The president's declaration takes his promises to coal country full circle. During the 2016 election campaign, he claimed that the Obama administration had waged a "war on coal," arguing that stricter environmental regulations led to job losses in coal-producing states.
However, Trump chose to ignore other important forces at work that have hastened the demise of coal. A recent report from Columbia University's Center on Global Energy Policy found that significant changes in global energy markets contributed to the U.S. coal industry's decline more than the Obama-era climate initiatives, including a decrease in demand for coal from China which, in turn, produced a major drop in U.S. coal exports. Stateside, cheaper natural gas contributed to about half of the decline in domestic coal consumption, while a decrease in the demand for electricity and an increase in renewable energy usage were also factors.
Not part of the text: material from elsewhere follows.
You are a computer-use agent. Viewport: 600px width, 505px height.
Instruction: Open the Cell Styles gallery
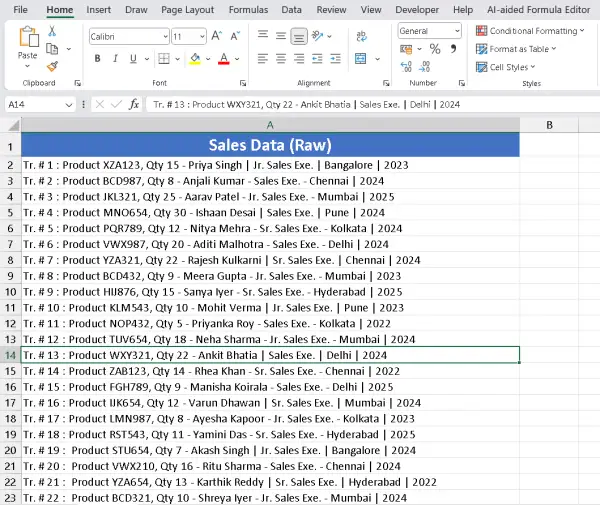click(x=508, y=67)
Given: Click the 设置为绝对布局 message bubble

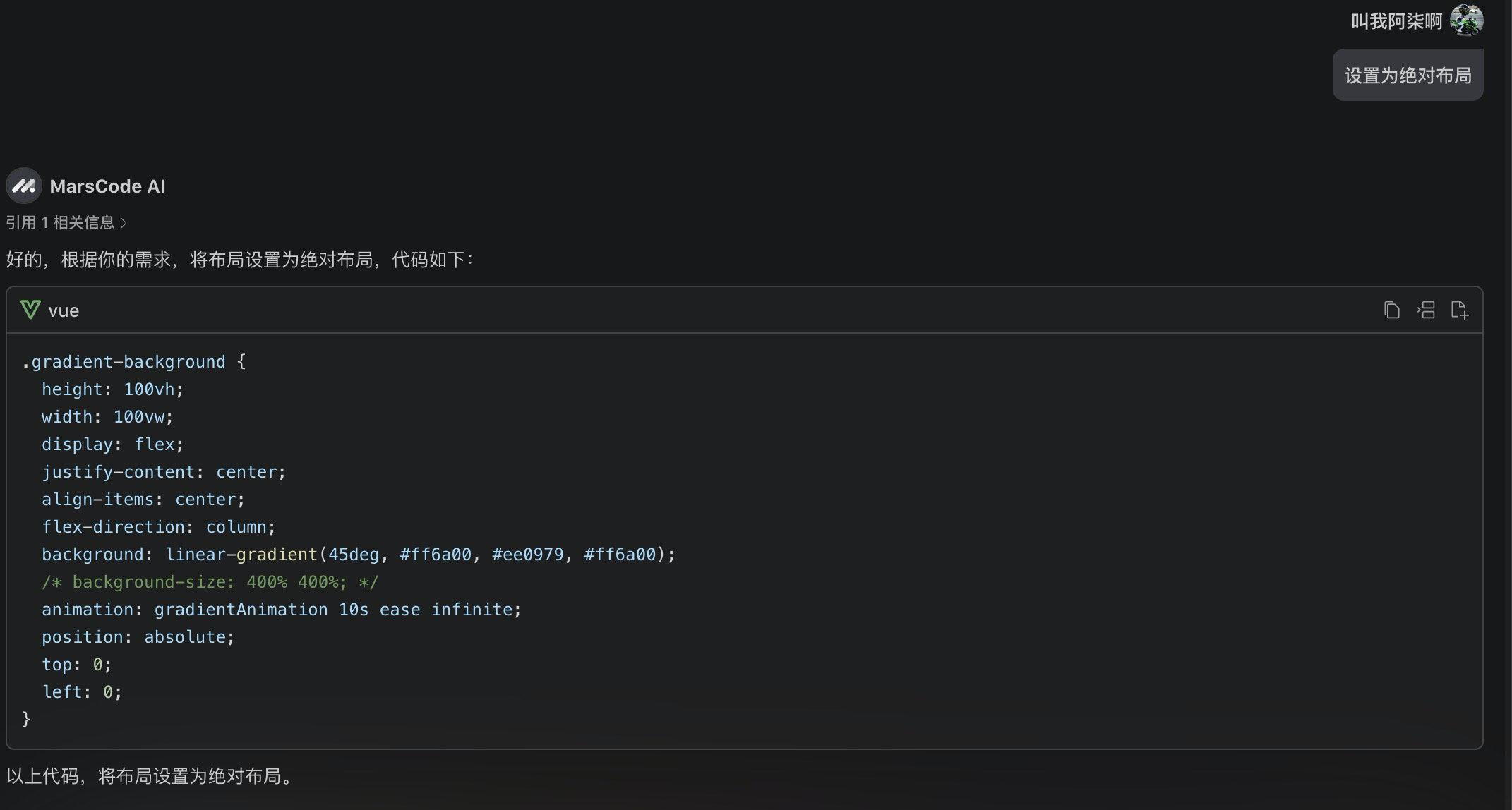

The overall result? From 2011 to 2016, U.S. coal production declined 27 percent, 1.096 billion tons to 730 million, the steepest five-year postwar decline in U.S. history, according to the report.
Despite these market signals, the Trump administration continues to call for increased coal production-and American companies have responded. In Raleigh County, West Virginia, the Tennessee-based Alpha Natural Resources plans to open the Panther Eagle Coal mine next month. Charlie Bearse, the company's vice president for operations said in a statement, "Recent improvement in the [coal] market has created more demand for our coal and strategically increasing production will help meet that need."
Yet the report's authors' noted that in 2011, when Alpha acquired Massey Energy Co. for $7.1 billion, the Chinese demand for coal was expected to remain steady. Five years later, that demand has declined: China now relies on its own coal reserves and plans to invest at least $360 billion in renewable energy sources.
The transition to cheaper natural gas and the ascendance of renewable energy and energy efficiency programs has done little to quell the coal-fixations of the climate-denier in chief. It's yet another example how the dissonance between Trump's worldview and the reality of the global energy sector play out.